**FRAGMENTO SELECCIONADO:**
La experiencia de leer: Un hombre del pueblo

«El jefe Nanga era un político nato: podía salir airoso de todo cuanto hacía o decía. Y mientras las personas se sigan rigiendo por el corazón y el estómago (…) los jefes Nanga de este mundo continuarán saliendo airosos».

I

Era interrumpido por los aplausos, para poder continuar con el discurso tenía que esperar que se cansaran de vitorearlo cada tanto. Lo llamaban el Tigre, el León, el Único, el Cielo; quien se dirigía a la nación era el primer ministro de una república amenazada, y se enfrentaba a una «panda de sinvergüenzas que había sido pillada con las manos en la masa en su vil complot para derrocar al gobierno del pueblo para el pueblo y por el pueblo con la ayuda de los enemigos extranjeros». Entre aquellos vítores destacó un «¡Se merecen la horca!» que provenía de los últimos escaños del recinto.

Quien gritaba y pedía la soga al cuello para otros era el jefe Nanga, ministro de Cultura de un Estado imaginario del África occidental. Antiguo maestro de escuela quien fue escalando posiciones hasta convertirse en un hombre poderoso, con influencias en el alto gobierno, carismático, mujeriego, demagogo, desconfiado, vengativo, agresivo y amenazante, de recursos retóricos manipuladores. La horca la pide para aquellos que son acusados por el Único como traidores de la patria. Y es que a meses de las elecciones, la caída de los precios del café —único bien del que provienen los recursos de la nación— exige tomar medidas económicas drásticas para amortiguar la crisis por venir. Estas medidas fueron presentadas por el ministro de Economía y otro grupo de parlamentarios. No eran medidas populares, eran medidas que tenían que tomar. El Océano —como nombran, entre otros elogiosos epítetos, al primer ministro— no está dispuesto a hacer frente a esas medidas que significarían su salida del poder, prefiere vilipendiar y atacar a quienes las proponen. Nanga no puede estar más de acuerdo, al menos un par de veces más pide la horca para los traidores mientras el discurso continúa: «Nunca más debemos confiar nuestro destino y el destino de África a esa clase híbrida de esnobs intelectuales educados en Occidente que no dudarían en vender a su madre por un plato de potaje». La literatura se empeña en parecerse a la realidad. Se empeña en ser universal.

[Entradas sobre la ubicación de elementos]

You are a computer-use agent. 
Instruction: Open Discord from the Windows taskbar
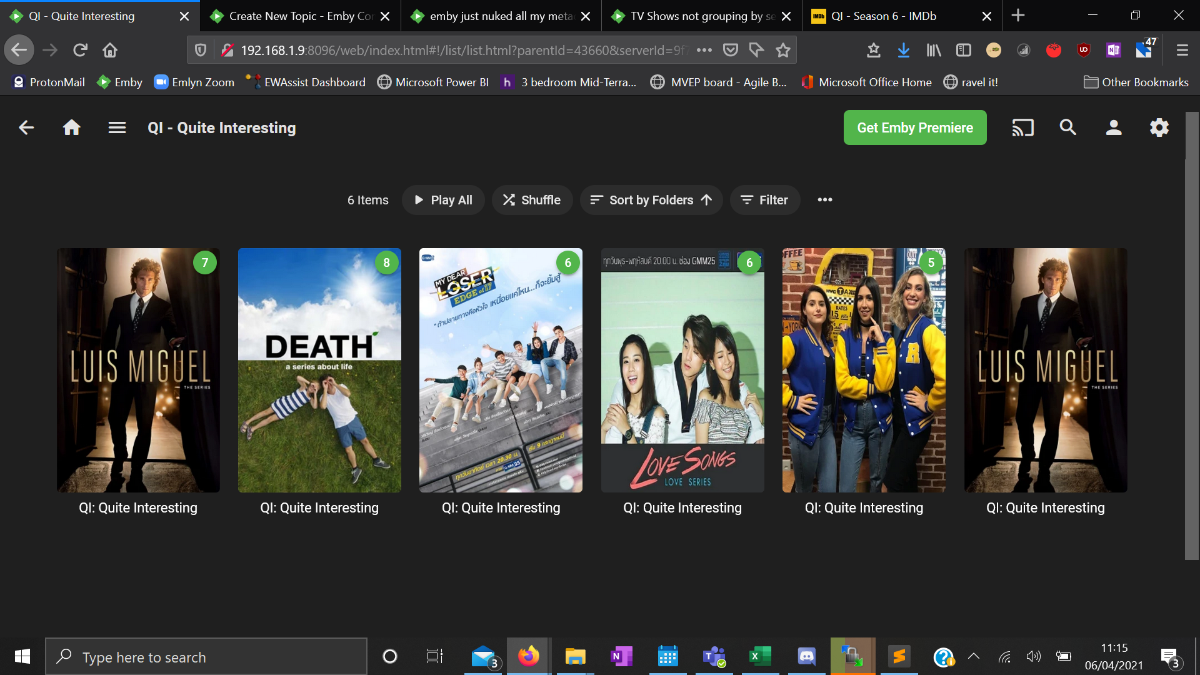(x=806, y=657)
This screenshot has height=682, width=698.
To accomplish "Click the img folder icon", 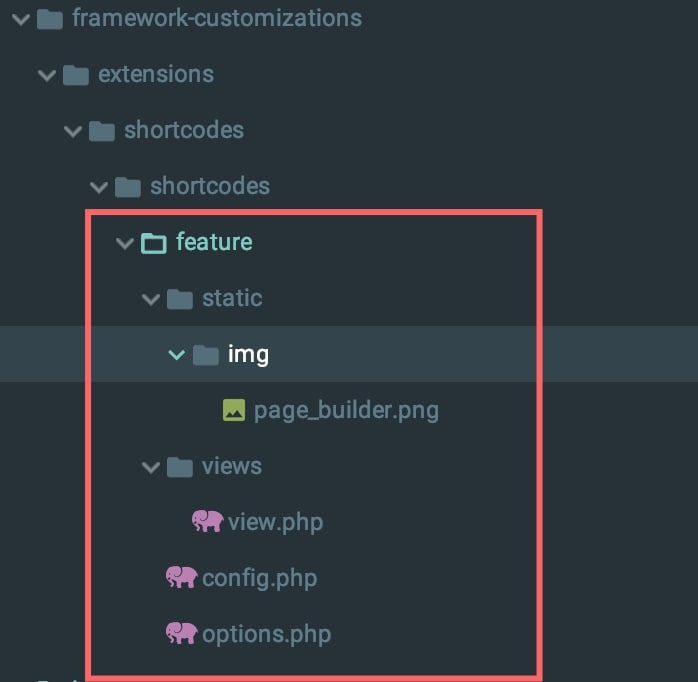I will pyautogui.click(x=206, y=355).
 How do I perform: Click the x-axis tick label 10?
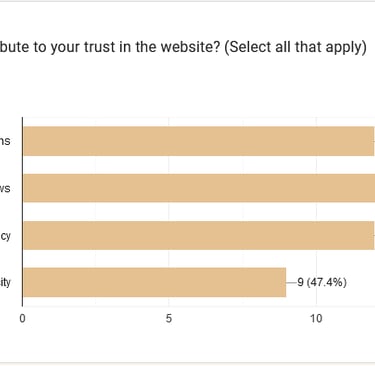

**TRABAJO SOLICITADO:**
- 1) Indica si cada afirmación coincide con el fragmento y respalda cada respuesta, sí o no, con las palabras exactas del fragmento que lo deciden: (a) El jefe Nanga había sido maestro de escuela. (b) Las medidas económicas fueron presentadas por el primer ministro. (c) El grito «¡Se merecen la horca!» salió de los primeros escaños del recinto.
- 2) Reproduce, por favor, la parte del fragmento que se abre con las palabras que contienen "Era interrumpido por" y se cierra con "escaños del recinto.".

**RESPUESTAS:**
- 1)
(a) Sí: «Antiguo maestro de escuela quien fue escalando posiciones hasta convertirse en un hombre poderoso».
(b) No: «Estas medidas fueron presentadas por el ministro de Economía y otro grupo de parlamentarios».
(c) No: «que provenía de los últimos escaños del recinto».

- 2)
Era interrumpido por los aplausos, para poder continuar con el discurso tenía que esperar que se cansaran de vitorearlo cada tanto. Lo llamaban el Tigre, el León, el Único, el Cielo; quien se dirigía a la nación era el primer ministro de una república amenazada, y se enfrentaba a una «panda de sinvergüenzas que había sido pillada con las manos en la masa en su vil complot para derrocar al gobierno del pueblo para el pueblo y por el pueblo con la ayuda de los enemigos extranjeros». Entre aquellos vítores destacó un «¡Se merecen la horca!» que provenía de los últimos escaños del recinto.